Causò la maxi caduta al Tour con un cartello, inizia il processo contro la tifosa: chiesto un euro di risarcimento

Sarà processata oggi a Brest la 31 enne che, in occasione della prima tappa del Tour de France 2021, causò una maxi caduta esponendo un cartello di saluti rivolto ai nonni. Bugno: "Con la sua leggerezza ha compromesso la salute e la stagione di più di un corridore".

La giovane donna stava esponendo il suo cartello di saluto, quando sono passati i corridori (foto da fermo immagine video)

Proprio nel giorno in cui sarà presentata l'edizione 2022 del Tour de France, si terrà a Brest il processo penale contro la spettatrice che lo scorso 26 giugno provocò un'enorme caduta di un gruppo di ciclisti. Era la prima tappa dell'edizione 2021 del Tour, da Brest a Landerneau. La giovane donna, presente a bordo strada per assistere al passaggio dei corridori, sorridente e spensierata, stava esponendo alle telecamere il cartello di saluti rivolto ai nonni: "Allez opi-omi". Ma per farlo ha rivolto le spalle ai ciclisti, invadendone la carreggiata e urtando il tedesco Tony Martin, per il quale sarebbe stato impossibile evitarla.

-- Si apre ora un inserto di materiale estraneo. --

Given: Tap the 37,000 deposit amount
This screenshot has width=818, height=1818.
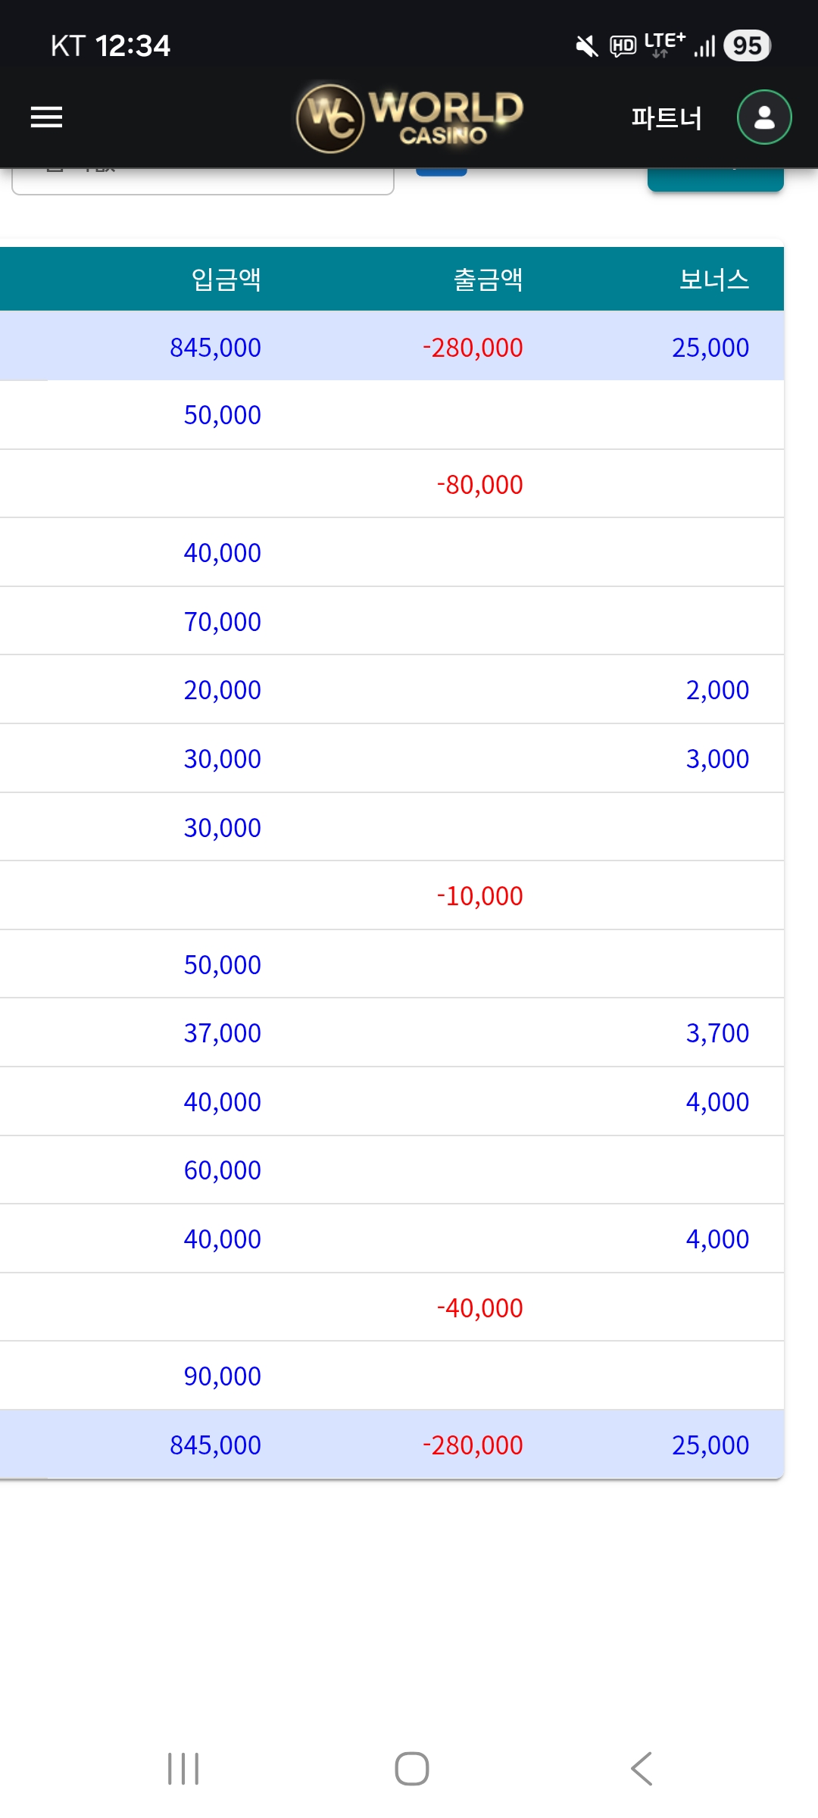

Da lì la maxi caduta che aveva coinvolto una cinquantina di corridori, causando ferite anche serie che hanno richiesto per tre di loro l'abbandono inevitabile di tutta la competizione. Dopo l'accaduto, la 31enne era stata forse la donna più ricercata di Francia dalla polizia, ma non reggendo la pressione, o capendo che era ormai l'unica cosa sensata da fare, si era alla fine consegnata spontaneamente alla gendarmeria di Landernau. La donna è accusata di "aver messo in pericolo altre persone" e di "lesioni involontarie", e rischia una multa fino a 15 mila euro e un anno di reclusione.

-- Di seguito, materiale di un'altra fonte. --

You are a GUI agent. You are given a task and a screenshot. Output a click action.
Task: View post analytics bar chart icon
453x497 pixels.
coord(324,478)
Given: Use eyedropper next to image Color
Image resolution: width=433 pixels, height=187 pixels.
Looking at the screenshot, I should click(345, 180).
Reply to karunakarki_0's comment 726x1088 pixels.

Un euro di risarcimento come monito

Come richiesto dai partecipanti della Grande Boucle, l'Associazione internazionale dei corridori (Cpa) si è dichiarata parte civile denunciando la donna. "Il compito di un sindacato - si legge nel comunicato Cpa - è difendere i propri associati, in questo senso si spiega la posizione del Cpa che ha intrapreso questa causa non a fini risarcitori ma di sensibilizzazione al rispetto degli atleti nello svolgimento della loro professione". "I danni riportati dai corridori - commenta il presidente del Cpa Gianni Bugno - sono fisici, morali ed economici. Un atleta si prepara mesi per un grande giro e non è ammissibile che tutto il suo duro lavoro, quello della sua famiglia, del suo staff e del suo team vada in frantumi in un attimo per la ricerca di popolarità di chi dovrebbe assistere all'evento senza diventarne protagonista". "Siamo sicuri - ha continuato il grande ciclista italiano - che la spettatrice non volesse intenzionalmente fare del male a nessuno ma con la sua leggerezza ha compromesso la salute e la stagione di più di un nostro associato. L'euro di risarcimento che le abbiamo chiesto non ripaga la frattura di entrambe le braccia di Marc Soler né le conseguenze riportate da Tony Martin e gli altri corridori finiti a terra, ma ha un valore simbolico". Il gesto della Cpa ha quindi un valore di monito e di esempio: richiamare tutti gli spettatori a maggiore attenzione e responsabilità, anche nel rispetto di quella che è sì uno spettacolo, ma anche una professione con delle persone che stanno svolgendo il loro lavoro ciclistico.